New Jersey panel on college affordability expects to wrap up work by September

 In this Tuesday, June 18, 2013 photograph, Rowan University President Ali Houshmand talks about growth at the school in Glassboro, N.J.  (AP Photo/Mel Evans)

In this Tuesday, June 18, 2013 photograph, Rowan University President Ali Houshmand talks about growth at the school in Glassboro, N.J. (AP Photo/Mel Evans)

The New Jersey College Affordability Commission will be making its recommendations in September.

One member hopes for a change in the way state tuition assistance grants are distributed.

Rowan University President Ali Houshmand said the $400 million in “TAG” grants are correlated with tuition costs. That means individual students get from $2,000 up to $12,000 depending on which college they attend.

Restructuring the way the funds are distributed could help more low-income students afford to go to college, Houshmand said.

“Education — and higher education — is the greatest equalizer for our society and the more we can get low-income people to get education the better it is for them because otherwise these people will become a burden to us and our society and I think it’s incumbent upon us to help them,” Houshmand said.

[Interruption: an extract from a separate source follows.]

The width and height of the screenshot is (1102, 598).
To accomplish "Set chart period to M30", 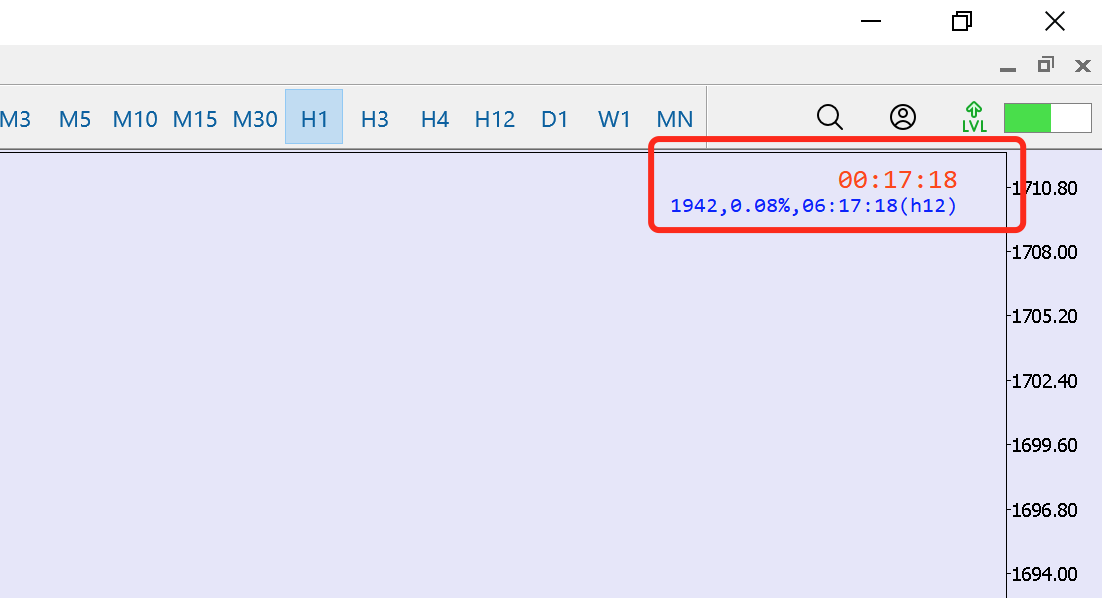I will [x=255, y=119].
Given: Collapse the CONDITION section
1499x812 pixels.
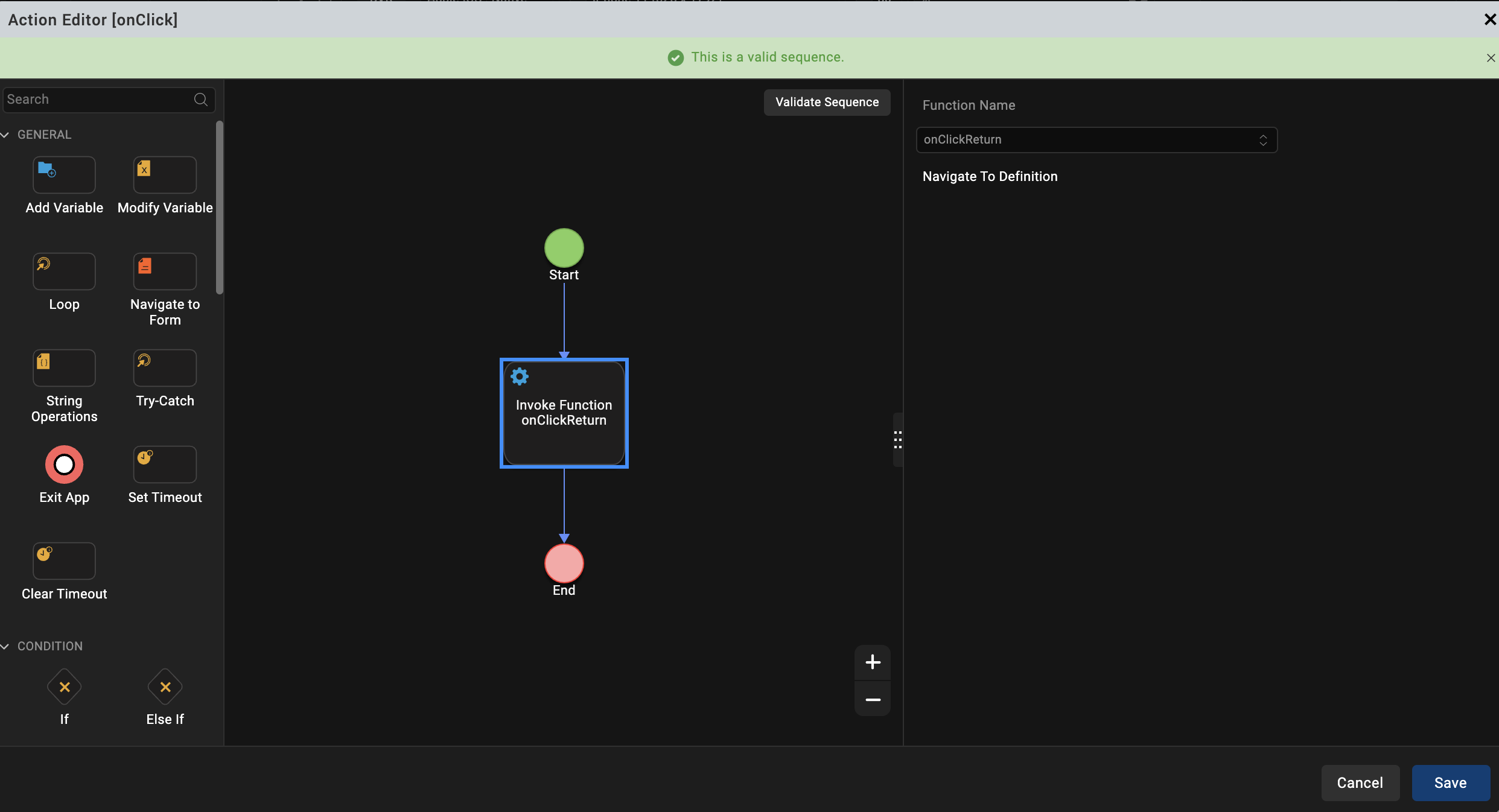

Cynthia Montalvo, the financial aid director at Felician University, said limiting grants to the spring and fall semesters may be outdated considering the increased use of online learning.

“To be able to offer year-round funding while increasing disbursement flexibility will give students the incentive to finish on time or even in an accelerated manner,” she said.

Changes in the TAG program are on the table, said commission chairman Frederick Keating, adding that the financial discussions will be the most difficult part of its work.